На мосту к Алексею метнулась черная тень, и взлохмаченная, длинноволосая, обезумевшая девушка в коротенькой юбчонке и на каблуках повисла на коляске Гиперболоида. Она дико выла. Алексей оторопело оглянулся на неё, сбавил газ, чтобы невзначай не ударить, а когда она все же отпустила коляску, открутил рукоять, уходя вперед. Наверное, она была после аварии, иначе я объяснить это не могла. Да уж, здравствуй, любимый город, любимая «зона»! Как ты тут без нас? Через десять минут мы были в гараже, через тридцать – дома. Дома. Мы были дома! Мика (2003 год, август) Вскоре раздался телефонный звонок: к нам ехал Мика Кун, тот самый Мика Кун, с которым мы три года назад возвращались с Новосибирска. Он объехал за это время Азию, Австралию, и, если судить по письмам, сейчас должен был находиться где-то в Бразилии. И вот – надо же! Он приехал на поезде, загорелый и похудевший. Аккуратные круглые очёчки все так же задорно посверкивали, и все так же широка была его улыбка, но все-таки он как-то неуловимо изменился за эти годы.
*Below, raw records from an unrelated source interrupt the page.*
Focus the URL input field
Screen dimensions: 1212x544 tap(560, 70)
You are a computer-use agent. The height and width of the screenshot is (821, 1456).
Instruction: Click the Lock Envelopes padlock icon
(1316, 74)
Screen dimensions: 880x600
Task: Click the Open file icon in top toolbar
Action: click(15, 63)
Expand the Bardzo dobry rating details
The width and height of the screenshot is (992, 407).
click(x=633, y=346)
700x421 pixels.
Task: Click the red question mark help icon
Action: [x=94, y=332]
Три года назад с нами ехал самоуверенный европеец, который чуточку барственно позволял заботиться о себе. На своей «Тенере» он был так же далек от нас, как владелец «Феррари» далек от владельца «Москвича». А сейчас перед нами стоял свой в доску парень, улыбка у него была просто радостной, а глаза даже чуточку потерянными. Быстро выяснилось, что вернулся он в Россию с конкретной целью – ему очень хотелось пройти до Магадана и съездить на Камчатку. Какой-то японский друг подарил ему для этого старенький эндуро объемом в стакан*, и он поехал от Сковородино на север через Якутск. Где-то в тайге его остановили бандюки и потребовали плату за проезд. Он объяснил, что в наличии у него осталось двести рублей, если хотят, пусть забирают. - Тогда мы сожгем мотоцикл! – пригрозили ему.
- Пожалуйста, – сказал Мика, и, сняв с мотоцикла нехитрый скарб, отошел в сторону.
Обескураженные таким поведением бандиты плюнули и уехали, оставив немца в покое. До Магадана по дороге, которая была, наверное, еще хуже, чем наша «вокругбайкалка», он проехал в одиночку. Он не видел ни медведей, ни других зверей, но его поразило количество комаров. Прибыв в Магадан, он остановился в гостинице и пошел к начальнику порта, договориться о перевозе мотоцикла на Камчатку. - А как ты сюда попал? – спросил его первым делом чиновник.
- Приехал по дороге, – ответил немец.